Our previous review article extensively describes the use of these tools for splicing mutation analysis by many other research groups, besides ourselves (Caminsky N, 2014).

Dec. 7, 2017. Rogan PK, Mucaki EJ. Comment on PMID 29185120: Characterization of a novel germline BRCA1 splice variant, c.5332+4delA. In: PubMed Commons [Internet]. Bethesda (MD): National Library of Medicine; 2017 Nov 28 [cited 2017 Dec 7].

Peter Rogan2017 Dec 07 5:24 p.m.

We have analyzed this mutation with the Automated Splice Site and Exon Definition Analysis server (ASSEDA). The 1 nt deletion in the splice donor of exon 20 reduces the strength of this site from 11.5 -> 4.1 bits. (100/[27.4 bits] = 0.6% binding affinity)

The information theory-based approach used in ASSEDA predicts isoform abundance and computes the fold changes in binding affinity from mutations (Mucaki EJ, 2013), which corresponds to the degree of exon skipping in this case. The reduction in splice site strength is much greater than the estimates given by the ad hoc methods used in the paper. LOH was not complete; some of the observed expression may have been derived from the contaminating normal allele. In fact, had the loss of function in splice site recognition only been 25-40% according to the paper, it could have been classified as a variant of unknown significance, or possibly as benign (as we suggested in Mucaki EJ, 2011).

Dec 12, 2017. Comment on PubMed PMID 23169495: Analysis of the effects of rare variants on splicing identifies alterations in GABAA receptor genes in autism spectrum disorder individuals.

Rogan PK, Mucaki EJ. Comment on PMID 23169495: Analysis of the effects of rare variants on splicing identifies alterations in GABAA receptor genes in autism spectrum disorder individuals. In: PubMed Commons [Internet]. Bethesda (MD): National Library of Medicine; 2012 Nov 21 [cited 2017 Dec 12].

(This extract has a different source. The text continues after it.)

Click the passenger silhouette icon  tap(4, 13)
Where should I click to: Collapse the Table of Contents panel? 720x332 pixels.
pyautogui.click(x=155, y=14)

Peter Rogan2017 Dec 12 09:53 a.m

Regarding GABRQ:c.306G>C: Whereas none of the splicing analysis programs tested predict outcomes shown in the mini-gene construct shown in Figure 2A, information theory-based exon definition analyses using ASSEDA (Mucaki EJ, 2013) was completely concordant. A novel band 116nt longer than the product expected from the wild type exon is observed. The mutation reduces the strength of the natural donor splice site of exon 3 from 9.5 -> 4.5 bits (32 fold). The pre-existing intronic cryptic site 116 nt downstream (8.6 bits) is 17 fold stronger than the mutated splice site. ASSEDA indicates that the total exon information (Ri,total) of wildtype exon is reduced (19.8 -> 14.8 bits) and the corresponding strength of the gap-surprisal adjusted cryptic exon significantly exceeds this (17.7 bits). The wildtype exon is predicted to be ~5-6 fold more abundant than the cryptic exon BEFORE mutation, and the cryptic exon is predicted to be ~8 fold more abundant AFTER mutation.